There are many individual reasons for the suicides of student athletes that we are witnessing. But we need to raise the question of how society might also be contributing to these tragedies. There’s no doubt that our culture is letting down young people, and one important dimension to that failure is our insistence on promoting happiness as the measure for living a successful life. Ironically, the pursuit of happiness is often more stressful than fulfilling. 

Focusing on happiness can lead to perfectionistic tendencies as people try to sustain what is actually a brief and elusive emotion instead of approaching life in a way that engenders resilience across the inevitable ups and downs. As the poet Robert Frost famously said, “Happiness makes up in height for what it lacks in length.” The pressure to present only our “best” selves to the world can also inhibit us from connecting with others, who might see our flaws if we let them get close. Being judged or, even worse, alienated for presenting anything less than a happy, put-together self to the world creates a fragile foundation for self-esteem.

Unlike happiness, a state of contentment is long-lasting and provides a strong base for mental health. Discovering what makes us feel content and pursuing that helps protect us from stress.

Yet we are bombarded with advertisements and social media posts that suggest happiness is within our reach; in fact, it’s just one one click away. We are told we can change our living room furniture and therefore our state of mind in an instant. This supposed solution makes our appetite for quick fixes grow ever stronger, while the failure we experience when the quick fix doesn’t work is perceived as a personal flaw since it’s supposed to be so easy to obtain.
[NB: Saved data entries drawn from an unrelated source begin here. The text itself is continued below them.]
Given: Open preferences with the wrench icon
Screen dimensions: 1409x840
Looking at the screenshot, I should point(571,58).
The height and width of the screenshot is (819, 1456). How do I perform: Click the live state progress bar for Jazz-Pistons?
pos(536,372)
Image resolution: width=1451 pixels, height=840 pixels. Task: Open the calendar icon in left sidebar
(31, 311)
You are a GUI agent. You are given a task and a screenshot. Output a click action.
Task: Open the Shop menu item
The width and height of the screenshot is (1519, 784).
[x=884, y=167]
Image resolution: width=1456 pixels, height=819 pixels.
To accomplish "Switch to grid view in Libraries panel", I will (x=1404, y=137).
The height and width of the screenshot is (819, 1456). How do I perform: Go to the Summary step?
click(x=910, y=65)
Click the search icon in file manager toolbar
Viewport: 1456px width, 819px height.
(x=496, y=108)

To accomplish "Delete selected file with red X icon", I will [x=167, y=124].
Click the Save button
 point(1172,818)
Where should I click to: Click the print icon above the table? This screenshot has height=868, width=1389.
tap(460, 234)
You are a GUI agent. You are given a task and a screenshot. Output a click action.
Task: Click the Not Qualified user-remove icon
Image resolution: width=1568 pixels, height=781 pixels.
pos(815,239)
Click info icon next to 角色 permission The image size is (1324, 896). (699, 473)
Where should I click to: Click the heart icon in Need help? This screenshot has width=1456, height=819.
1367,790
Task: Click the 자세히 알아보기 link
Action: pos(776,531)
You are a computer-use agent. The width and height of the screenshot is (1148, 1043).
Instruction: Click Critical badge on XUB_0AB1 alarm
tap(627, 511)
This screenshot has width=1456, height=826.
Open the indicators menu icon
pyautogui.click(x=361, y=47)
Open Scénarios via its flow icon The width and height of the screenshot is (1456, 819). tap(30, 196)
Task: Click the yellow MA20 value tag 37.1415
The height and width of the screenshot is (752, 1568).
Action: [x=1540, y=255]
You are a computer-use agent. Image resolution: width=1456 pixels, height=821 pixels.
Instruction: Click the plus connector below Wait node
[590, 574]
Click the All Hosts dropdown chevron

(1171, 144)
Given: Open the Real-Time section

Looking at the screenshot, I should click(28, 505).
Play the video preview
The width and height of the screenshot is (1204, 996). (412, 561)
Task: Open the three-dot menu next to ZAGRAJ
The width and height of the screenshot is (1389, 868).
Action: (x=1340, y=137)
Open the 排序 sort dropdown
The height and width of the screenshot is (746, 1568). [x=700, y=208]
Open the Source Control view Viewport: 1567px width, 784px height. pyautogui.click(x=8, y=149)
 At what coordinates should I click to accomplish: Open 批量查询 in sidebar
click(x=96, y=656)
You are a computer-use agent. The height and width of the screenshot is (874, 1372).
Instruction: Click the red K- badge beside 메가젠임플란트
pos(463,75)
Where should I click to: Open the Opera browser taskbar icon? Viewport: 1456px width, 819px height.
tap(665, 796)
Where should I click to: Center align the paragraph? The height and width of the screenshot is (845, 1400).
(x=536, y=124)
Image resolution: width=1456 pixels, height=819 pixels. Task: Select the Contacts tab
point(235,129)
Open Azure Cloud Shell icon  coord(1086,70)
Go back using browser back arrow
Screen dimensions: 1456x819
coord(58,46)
The pressure people feel to be happy — or at least look happy — can also be corrosive to establishing a strong sense of self. Reducing happiness to something performative shortchanges our ability to express a full range of emotions, which exacerbates stress as we bottle up parts of ourselves. We live in a Hallmark card world where every event seems reducible to a single emotion (all birthdays should be happy!), so people learn to hide their inner turmoil rather than express it. This can easily set a downward spiral in motion and increase the chance of depression and anxiety.

A patient of mine recently lost 75 pounds. Everyone who sees her congratulates her and expects her to be happy about this accomplishment when, in fact, happiness is just one of the many complicated feelings stirred up by her weight loss. Rather than being supported by all these compliments, she feels tremendous pressure to present a happy face to the outside world. This only makes it harder for her to stay on track to keep the weight off. How gratifying it would be for her if people would ask, “How do you feel?” rather than start with, “You must be so happy.”      

Instead of promoting happiness as the elixir for life, our society needs to deepen the conversation and explore how people can find contentment. In psychology, the state of contentment usually refers to being at peace with oneself. It doesn’t carry the stigma of settling for less, as the word is commonly used. To be content in the psychological sense is to be in alignment with oneself. Unlike happiness, a state of contentment is long-lasting and provides a strong base for mental health. Discovering what makes us feel content and pursuing that helps protect us from stress in its many manifestations.         

When I ask my patients, “Do you ever feel content?,” the thread running through the answers of those who do is connection. Those who feel connected to some purpose, passion or other person have an enhanced sense of well-being. This is a more enduring state of mind than mere moments of happiness. Establishing a deep connection to something or someone reinforces self-esteem. This is the seed of grit, which can help someone choose to get out of bed in the morning even when they are feeling blue. For those who don’t experience contentment, their longing makes them vulnerable to quick fixes and despair, to being in constant pursuit of the next hit of happiness. 

Promoting contentment rather than happiness as the goal for measuring a satisfying life needs to start early. When parents are asked what they want for their child, they often reply that they just want their child to “be happy.” But, in my experience, when they define what that would look like, it’s usually a list of accomplishments rather than a state of mind, i.e., going to college or making money rather than finding a sense of purpose. Many of my patients struggle under the burden of having disappointed their parents by not finding the “happiness” their parents wanted for them.

The misguided notion that the antidote to distress is happiness also reinforces the misperception that it is exclusively the individual’s failure to cope that leads to mental illness. Social messages prescribe what happiness looks like from certain body types to six-figure salaries. Despite all the evidence to the contrary, economic and social forces continue to sell the dangerous myth that individual change as opposed to social change is the solution to unhappiness.  

There are more feelings in the world than happy and sad. As a society, we need to encourage and support people in expressing a wider and more nuanced array of feelings than the current social contract allows. There can be no headway in overcoming the mental health crisis if it is solely up to individuals to adapt rather than advocating for society to change. 

A big step in this direction is to get off the happiness train and start promoting the value of being content. Of course, I want my patients to experience happiness and I celebrate with them when those moments in their life occur. But beyond happiness, I yearn for them to know the satisfaction that comes from living a life measured by contentment in a community that wants to know them fully, not just when they are happy.